リルイットは血だらけの風呂場を掃除していた。風呂場には案の定鏡があった。リルイットは火傷でただれた自分の顔を目にする。
(『炎』のやつ……)
正直肌は死んだ。でもそれ以外は、これまでの自分だ…。
「おい、リル」
イグの声がして、リルイットは振り返った。
「何だよその火傷」
「いや、これは……」
「はは!! イケメンが台無しだな〜!!!」
「っ!!!」
イグはリルイットの顔を見るなり、そんな悪口を言いながら、大笑いし始めた。
「笑うなよ!!!」
「あっはははは!!! 何だよそれ! その顔何?! やられたのか? 炎の剣士が? だっせえ!!! あっはははは!!!!」
「〜〜!!!!!」
イグは腹を抱えて笑い転げた。確かにこの火傷じゃあ女の子も寄ってこない。まあそんなことどうでもいい。しかしあまりにイグが笑うので、リルイットはイライラしてきた。
「笑うなっての!!!」
「まあ、落ち着けよ」
「お前が落ち着け!!」
イグは笑いすぎて出てきた涙を擦った。それからリルイットの手を引き、彼を風呂場から脱衣所に連れて行く。
「な、何だよ!」
「掃除はいいから、そこ座れ」
脱衣所に置かれていた椅子にリルイットを座らせた。イグは彼の正面に立つと、酷くただれた彼の顔を凝視する。
「何する気だよ」
「手当してやんだよ。動くなよ」
イグの手の平から、スルスルと包帯が現れた。呪術で生み出しているんだろうが、まるで彼の左手の中に包帯の束が入っているみたいだ。
イグは右手で包帯の端を掴むと、リルイットの右耳元にその手をおいた。そこからぐるぐると、彼の顔に包帯を巻いていく。
「……」
リルイットの目の周り以外を、包帯が覆っていく。
リルイットは抵抗せず、イグに身を任せた。
(うん……?)
リルイットは、ふっと目を閉じた。
(何か、懐かしい匂いがする……)
『炎』はもう俺の中にはいないはずなのに。この感じ。
スルトたちのことを思い出すときのような、この感じ。
(君は……)
それはイグの中にあるモノの匂いだった。それはシルバの核と思しき雷の塊の匂いだった。

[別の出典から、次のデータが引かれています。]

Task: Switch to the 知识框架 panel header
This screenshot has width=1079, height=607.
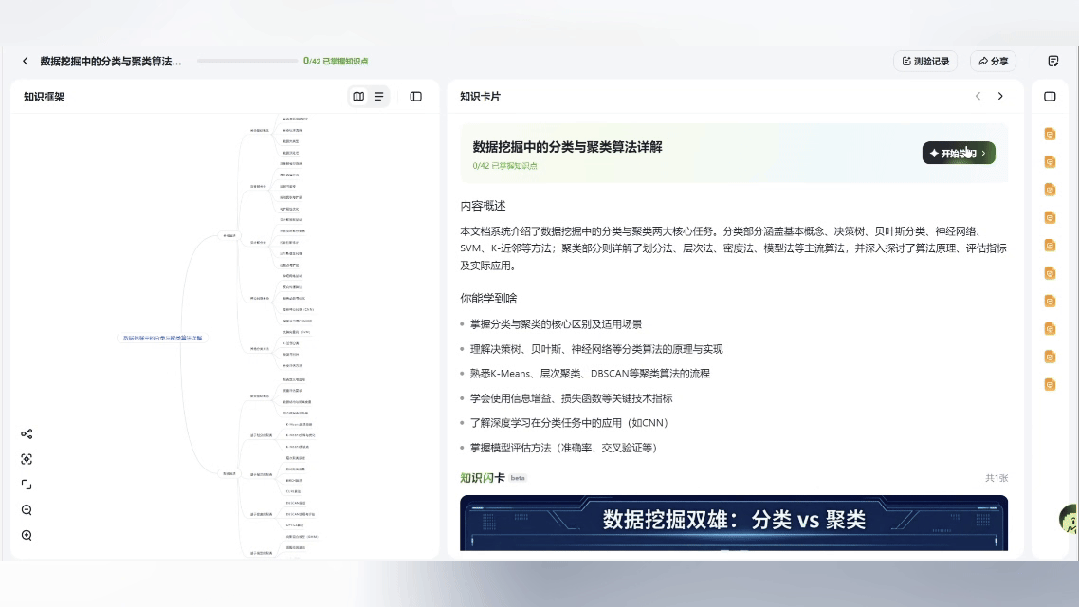Action: (x=44, y=96)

『スルト様、手当をしますから、動かないでくださいね』
リルイットは声が聞こえた気がした。
『炎』が消えたというのに、俺の中にはまだあの時の記憶があるのだろうか。
その声はイグのものと同じだった。
だけどすごく柔らかくて、穏やかで、優しい。
『リルイット君!』
シルバがそのように自分を呼んでいたことを思い出した。
その声もまた、同じ声なのであった。
(あれ、そういえばシルバは……?)
「おら、できたぞ」
包帯を巻き終わったイグは、リルイットの背中をぽんっと叩いた。
「ありがとう……」
「ん!」
イグは適当に相槌を打って、リルイットをちらりと見た。目元以外は完全に包帯で覆われた。
「さて、マキの赤ちゃんでも拝むかね〜」
イグはそう言って部屋を出ようとした。リルイットは彼の腕を掴んで引き止める。ここにきたのはイグとレノンだけ…そのことを思うと、不安がよぎる。
「イグ、シルバは……?」
イグは振り返ってリルイットの方を向いた。平然とした顔でイグは言った。
「ああ、死んだよ」
リルイットは愕然とした。立ち止まって、言葉もなくなる。イグは彼の手を振り払って、部屋から出ていった。